■ **Task brief**: Could you please reproduce every record below exactly, leaving out the pictures?

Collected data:
BEGIN

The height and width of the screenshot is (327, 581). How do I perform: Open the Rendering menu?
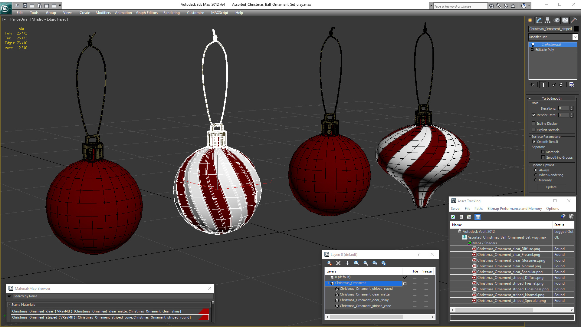click(171, 13)
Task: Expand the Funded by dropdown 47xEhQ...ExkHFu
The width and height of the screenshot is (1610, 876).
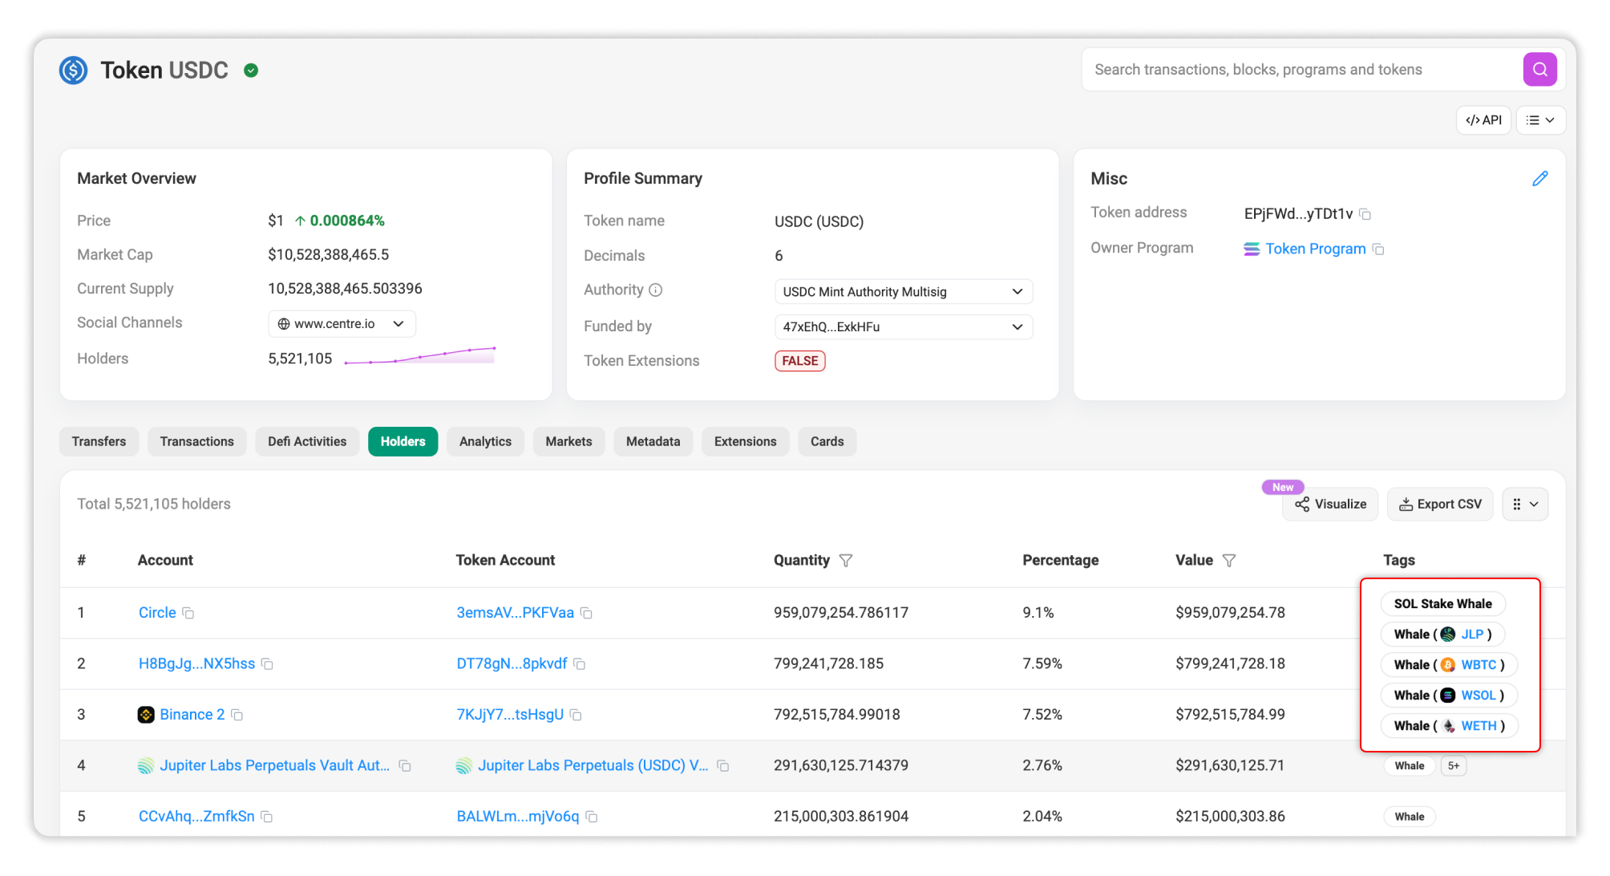Action: click(1017, 326)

END

■ **Task solution**:
The height and width of the screenshot is (327, 581). How do I perform: Open the Rendering menu?
click(171, 13)
Task: Expand the Funded by dropdown 47xEhQ...ExkHFu
The width and height of the screenshot is (1610, 876).
Action: click(1017, 326)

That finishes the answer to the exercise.